Well yeah, 911 was a conspiracy among a bunch of mostly Saudi nationals including Osama Bin Laden. And that is not merely hypothetical. The identities of the hijackers were all confirmed. That's conspiracy fact. The conspiracy theory is that it was a false flag operation, engineered by the CIA or FBI to get the US into a war. There isn't any evidence to support that hypothesis; it's just pure 🐂 💩.

@Flyingsaucesir
I’m not the kind of person who thinks that everything that happens is a conspiracy, but neither do I scoff at every “conspiracy theory”. I try to look at the available evidence, make my best guess, and remember that my best guess may not be fact.

In the case of 9/11 there appears to me to have been more going on than the official report acknowledged, but I don’t claim to know what that was specifically, nor do I expect to ever know.

That and the Kennedy assassination and Jan 6 are on my “suspicious” list, but I don’t claim to know.

@skado 9/11 and J6 seem pretty cut-and-dried to me. But I have never been satisfied with the explanation of JFK's assassination.

Tasks for this exercise »
1. Please translate this sentence from the conversation into Spanish: "The identities of the hijackers were all confirmed."
2. In the conversation, whose assassination has the final reply's writer never been satisfied with the explanation of?
The material after this conversation is separate from it.

Data section »
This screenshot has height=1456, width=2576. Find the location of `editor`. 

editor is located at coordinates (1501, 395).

Answers to each task »
1. Todas las identidades de los secuestradores fueron confirmadas.

2. JFK's